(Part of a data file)
○ ○ ○ ○ ○ ○ ○
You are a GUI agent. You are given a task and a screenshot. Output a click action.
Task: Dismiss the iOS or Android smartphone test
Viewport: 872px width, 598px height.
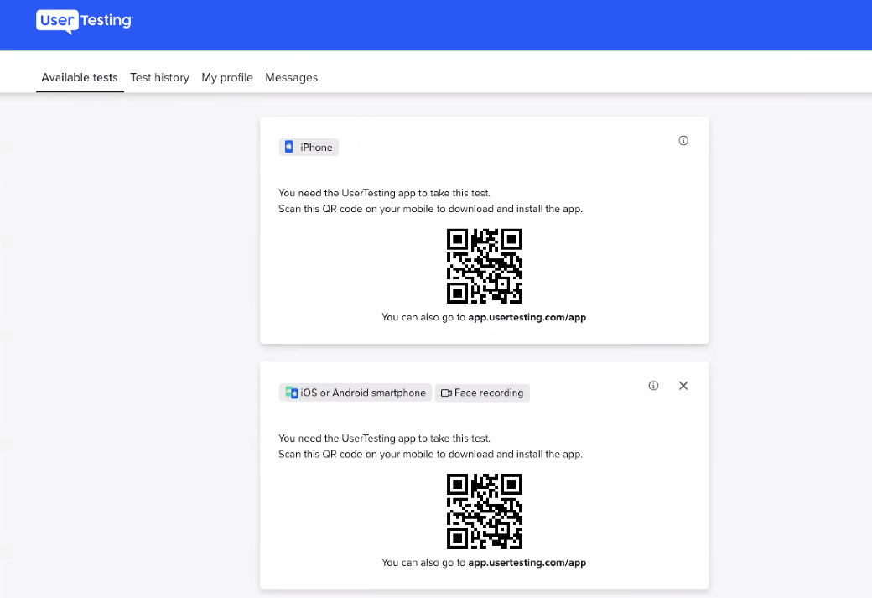click(683, 386)
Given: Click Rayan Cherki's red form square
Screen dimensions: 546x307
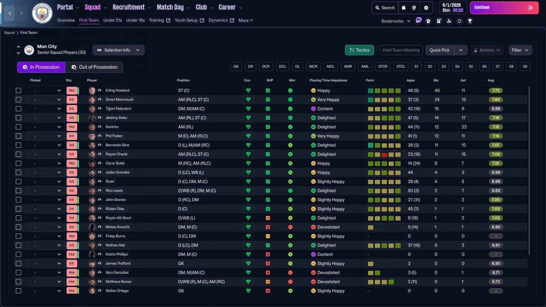Looking at the screenshot, I should [x=384, y=154].
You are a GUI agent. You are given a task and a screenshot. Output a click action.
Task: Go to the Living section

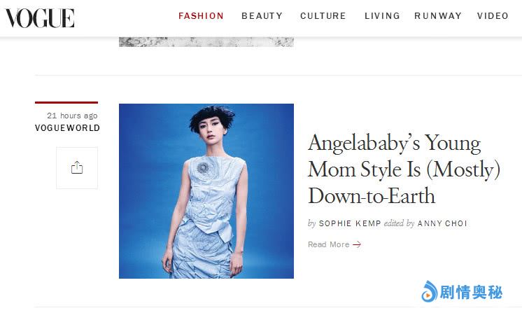pyautogui.click(x=382, y=16)
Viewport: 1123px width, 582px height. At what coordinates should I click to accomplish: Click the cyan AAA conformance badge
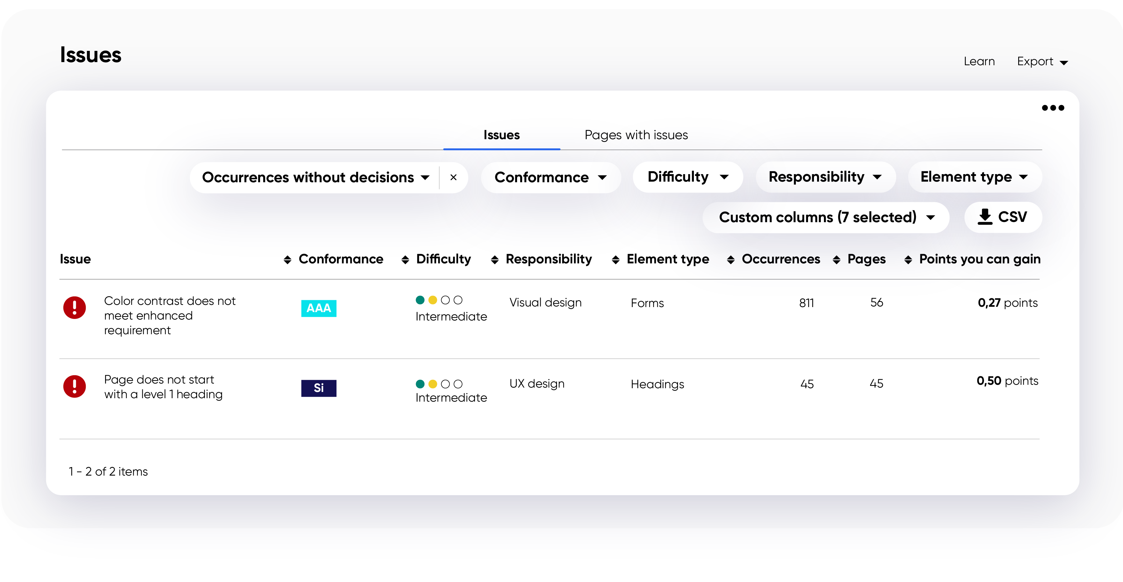(x=319, y=308)
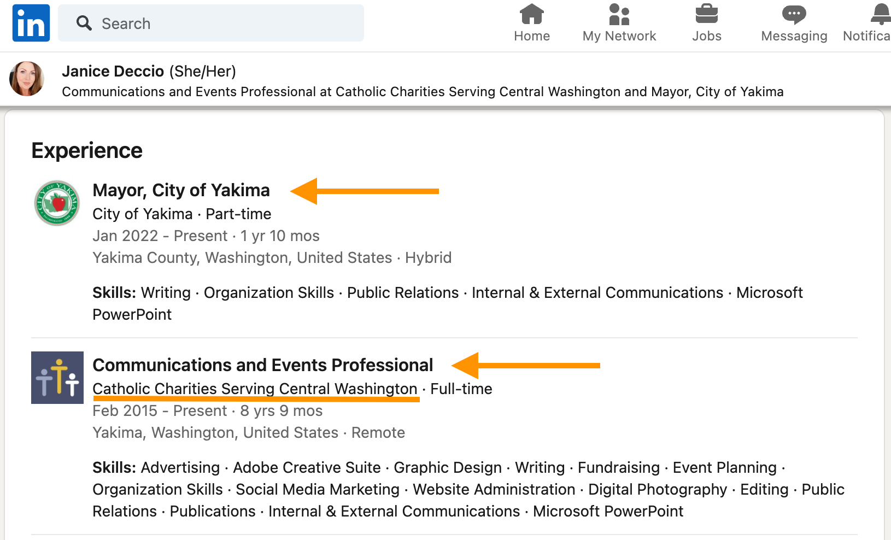Select the Messaging navigation label
Viewport: 891px width, 540px height.
pyautogui.click(x=794, y=36)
○ ○ ○ ○ ○ ○ ○
* _EXERCISE AIM_: List every line of the records that contains the string "width", matching case exactly.

* _SOLUTION TO THIS EXERCISE_:
Viewport: 872px width, 598px height.
Viewport: 1123px width, 582px height. At what coordinates should I click to accomplish: Click the cyan AAA conformance badge
Viewport: 891px width, 540px height.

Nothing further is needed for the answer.